Investing in children

This guest blog post is by Mike O’Brien. Mike is an Associate Professor at the School of Counselling, Human Services and Social Work at the University of Auckland and has previously been the Head of the School of Social and Cultural Studies at Massey University. Mike chaired the Alternative Welfare Working Group in 2011. He is a Board member at Te Waipuna Puawai and of the Auckland City Mission and is a member of the Impacts of Poverty and Exclusion policy group for the New Zealand Council of Christian Social Services. He is also the social security spokesperson for the Child Poverty Action Working Group. In this post he discusses the meaning of the “investment approach” in the context of New Zealand government;’ review of Child, Youth and Family Services.

The recent announcement of the ‘expert panel’ on ‘modernising’ CYF included a requirement for the panel to consider ‘the development of an investment approach for Child, Youth and Family to ensure spending is focused on results’ as part of the terms of reference. This reference to ‘an investment approach’ has been a central feature of social and welfare reforms since the report of the Welfare Working Group (WWG) in 2011. It is included too as an important component in the recent report from the Productivity Commission where the investment approach is linked with insurance as follows: ‘The Government’s Investment Approach is an attempt to increase the effectiveness of social services through better investment and targeting of investment. It is also about providing information and incentives to support early intervention, rather than waiting for a crisis. The Investment Approach adopts investment and insurance tools to prioritise clients and select interventions based on the expected reduction in future welfare liability’ (New Zealand Productivity Commission, 2015, 186).

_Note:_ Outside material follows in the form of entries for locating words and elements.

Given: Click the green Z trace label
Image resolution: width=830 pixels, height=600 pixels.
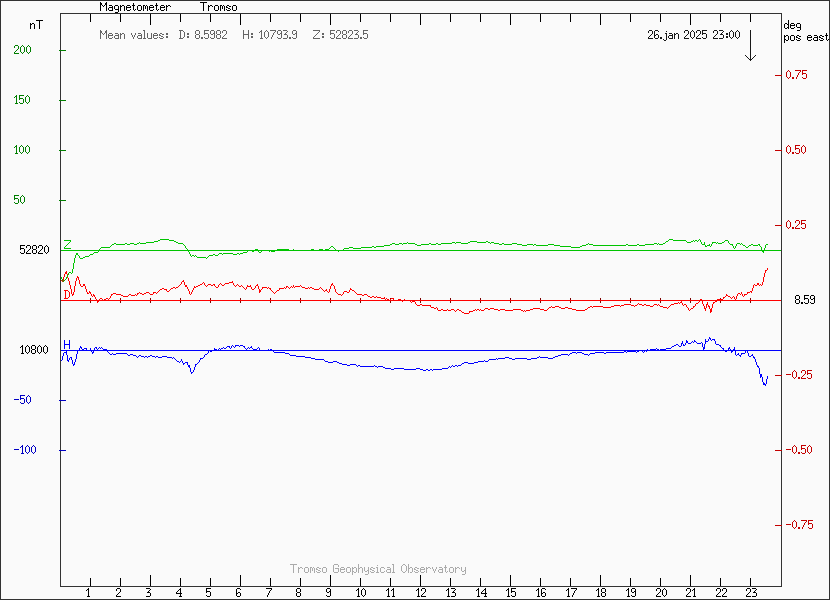Looking at the screenshot, I should (67, 245).
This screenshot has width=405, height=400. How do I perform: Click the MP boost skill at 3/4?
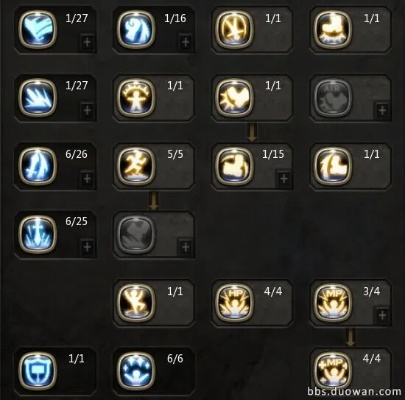click(333, 302)
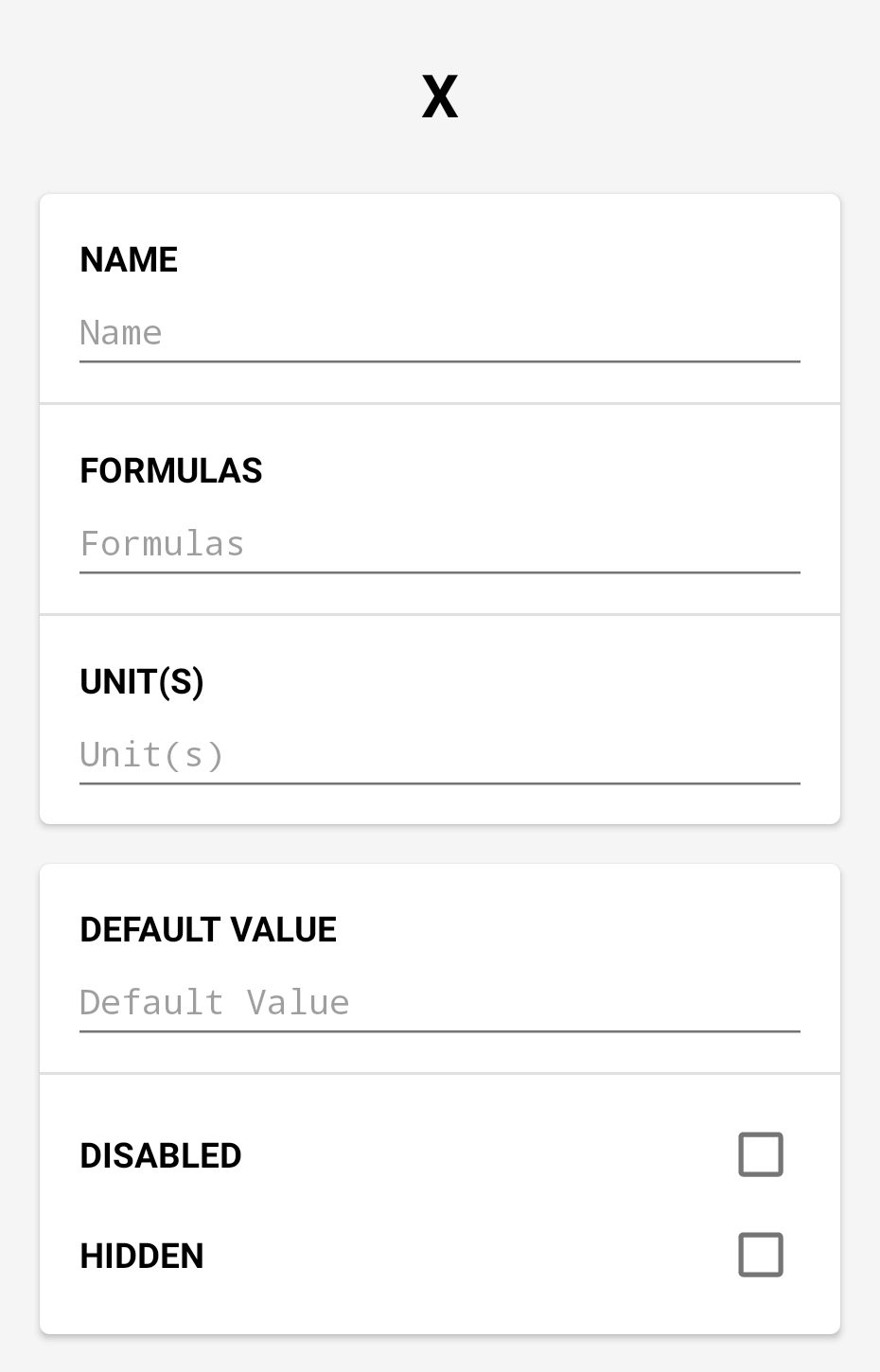The image size is (880, 1372).
Task: Click the X title at top
Action: [x=440, y=97]
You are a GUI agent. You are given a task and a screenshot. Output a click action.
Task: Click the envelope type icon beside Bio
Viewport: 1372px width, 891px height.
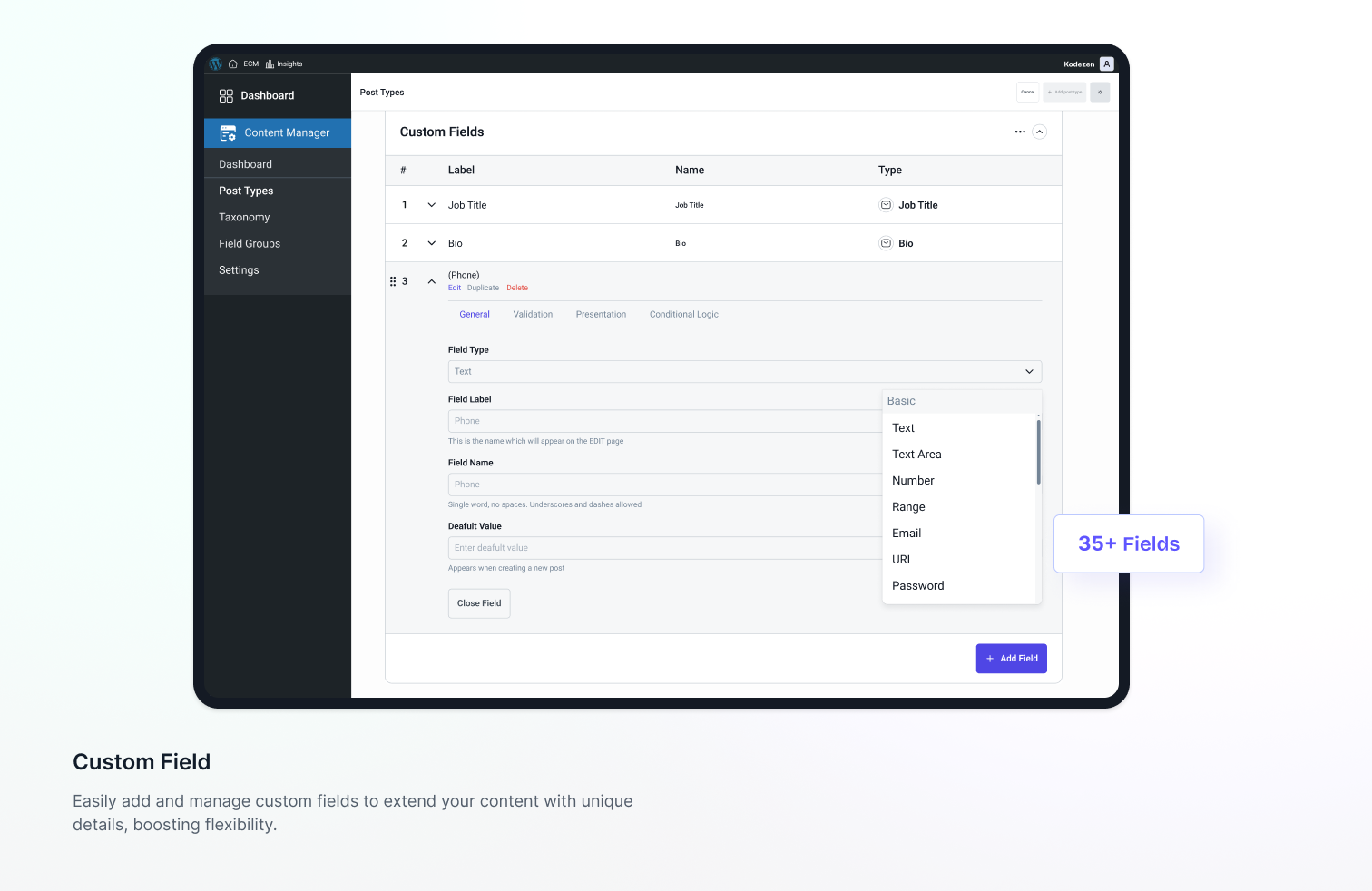[x=885, y=242]
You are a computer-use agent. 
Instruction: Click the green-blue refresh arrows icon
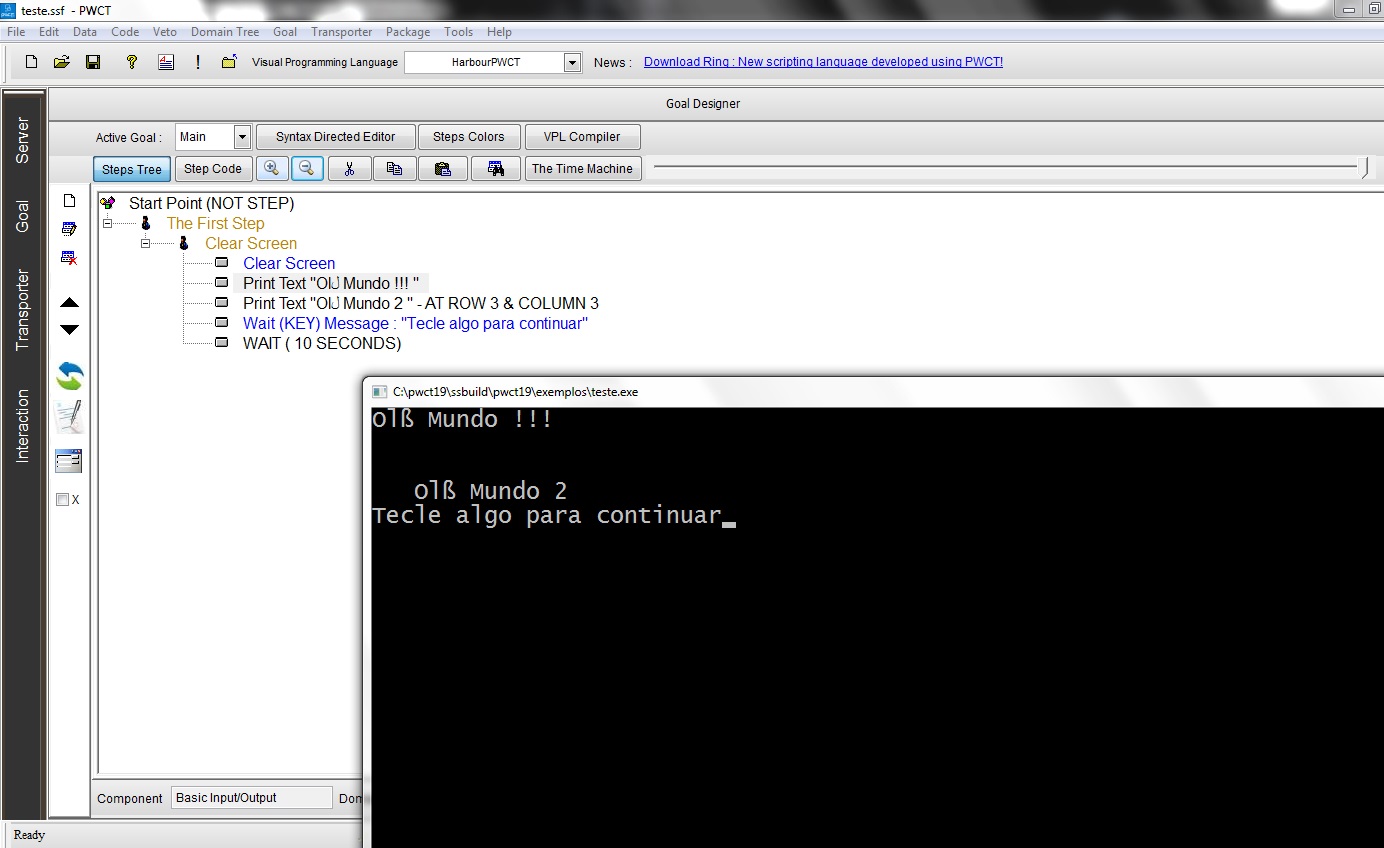click(x=70, y=376)
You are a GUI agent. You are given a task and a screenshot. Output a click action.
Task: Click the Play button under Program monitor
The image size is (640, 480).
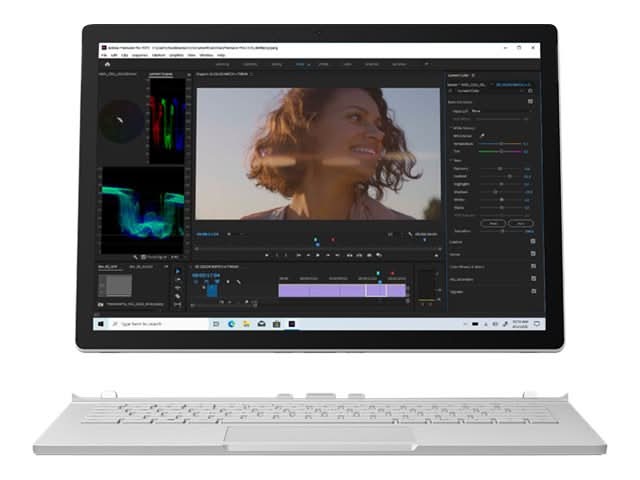coord(318,255)
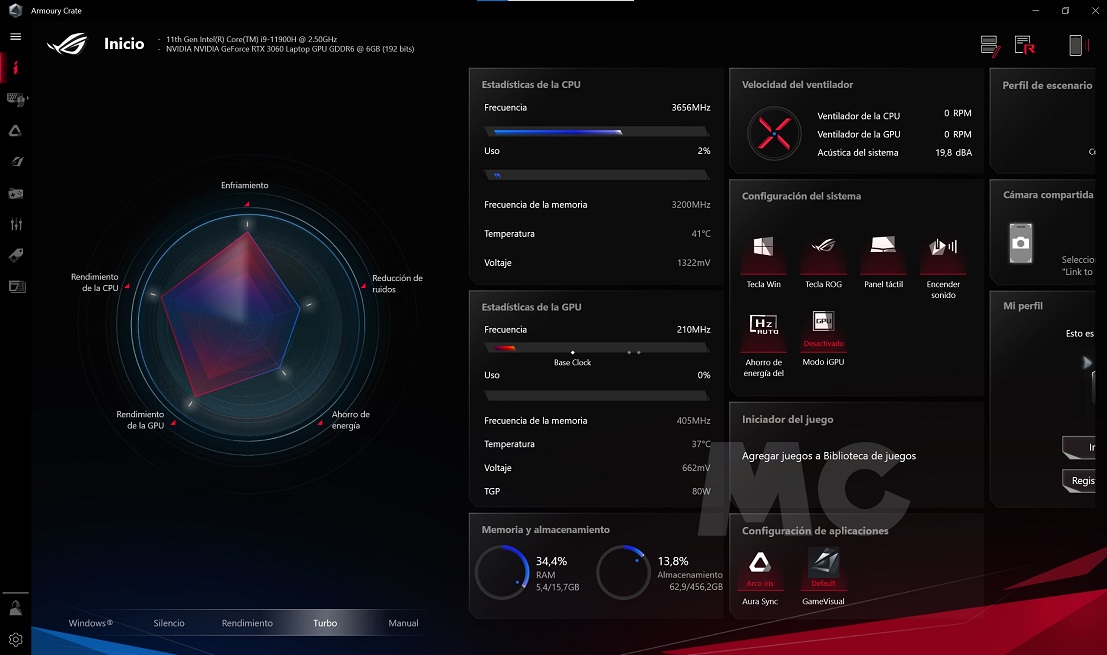Choose the Rendimiento operating mode
This screenshot has width=1107, height=655.
pos(247,623)

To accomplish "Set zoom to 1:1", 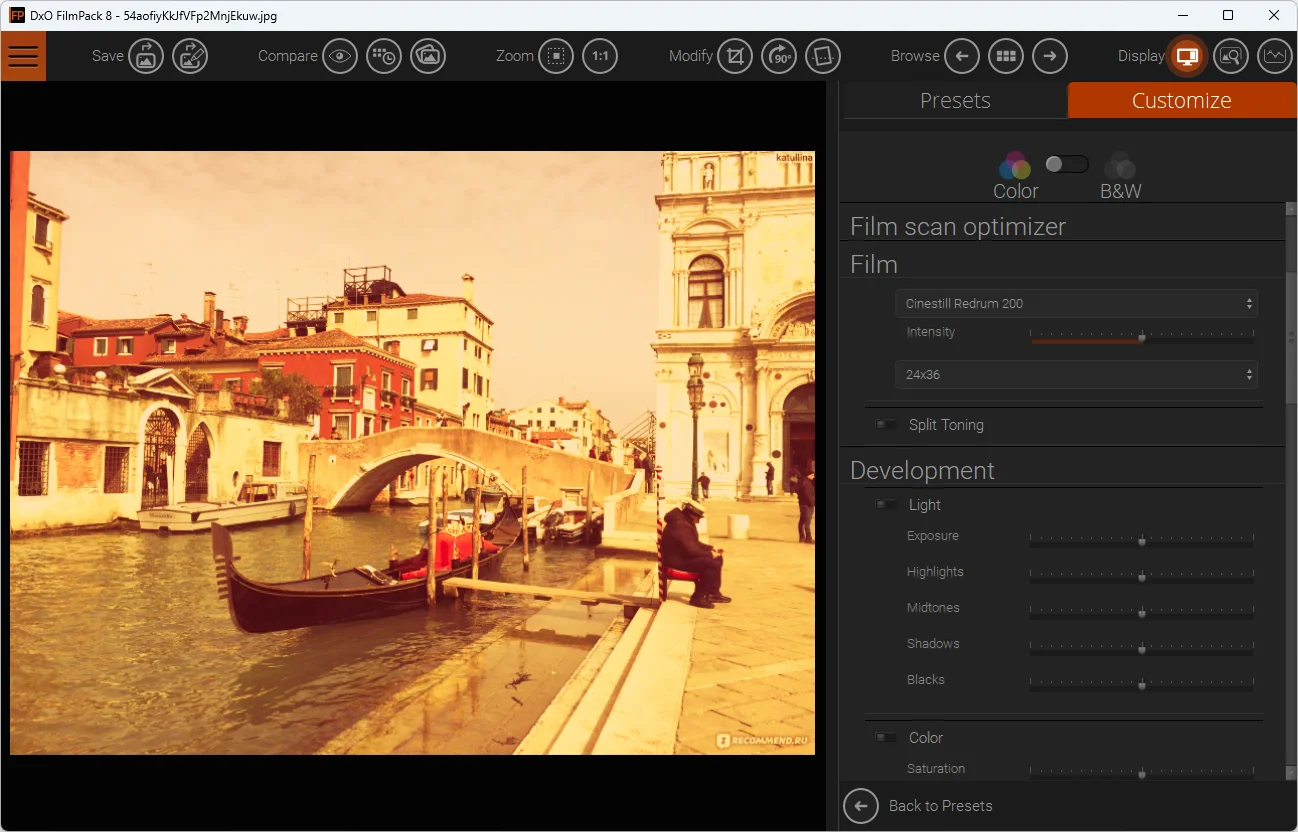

The ’investment approach’ is reflected in most government documents on social and welfare services over the last five years and underpins both the work of the ‘expert panel’ and the proposed changes to funding of social services reflected in the recent Cabinet paper (Cabinet, 2015). But, what is ‘the investment approach’ and how does this approach align with the development of social investment over the last decade? In brief, there is a similarity in the language but a gulf in the approach and orientation. Morel et al. (2012) suggest that the social investment approach as reflected in many European countries and in some of the international literature from the OECD (OECD, 1996) has two competing directions. For some commentators it is seen as the next step on from the destructive neo-liberal regime that has dominated social and economic policy over the last quarter century; for others it represents a continuation of that regime, albeit wearing different clothing.

A key feature of a comprehensive social investment approach is based around two core principles, equality and protection. As Morel et al. (2012, 363) note: ‘equality and quality must be at the centre of the social investment approach’. In these emphases, the New Zealand ‘investment approach’ (sometimes described loosely by Ministers as ‘social investment’) is certainly far from the social investment framework developed in many of the European countries. The emphasis in this country on an insurance framework in which the emphasis is on reducing financial liabilities, on targeting through tools such as the predictive risk modelling framework, on work – any work – rather than skill enhancement and job quality and on a minimal state and market mechanisms is the very antithesis of social investment. Rather, it has all the features of the contemporary neo-liberal project.

Certainly the recent budget extends the protective dimension minimally, although less so than early discussion of the $25 per week benefit increase and the changes to Working for Families indicate. The depth of child poverty will be reduced but the extent is unlikely to be altered significantly without a comprehensive plan to move forward, a plan that is conspicuous by its absence. Much more likely is a tightly targeted approach which identifies (and stigmatises) those identified as being ‘disadvantaged’ and ‘at risk’. There is a real danger that the work of the ‘expert panel’ will attempt to take social work down this path, with significant implications for undertaking effective and ethical practice.


Cabinet Social Policy Committee (2015) Investing in Services for Outcomes: Community Investment Strategy.

Morel, N., Palier, B, Palme, J. (2012) Towards A Social Investment State? Ideas, policies and challenges. Bristol: Policy Press.

New Zealand Productivity Commission (2015) More Effective Social Services. Draft Report. Wellington: New Zealand Productivity Commission.

OECD (1996) Beyond 2000: The New Social Policy Agenda. Paris: OECD.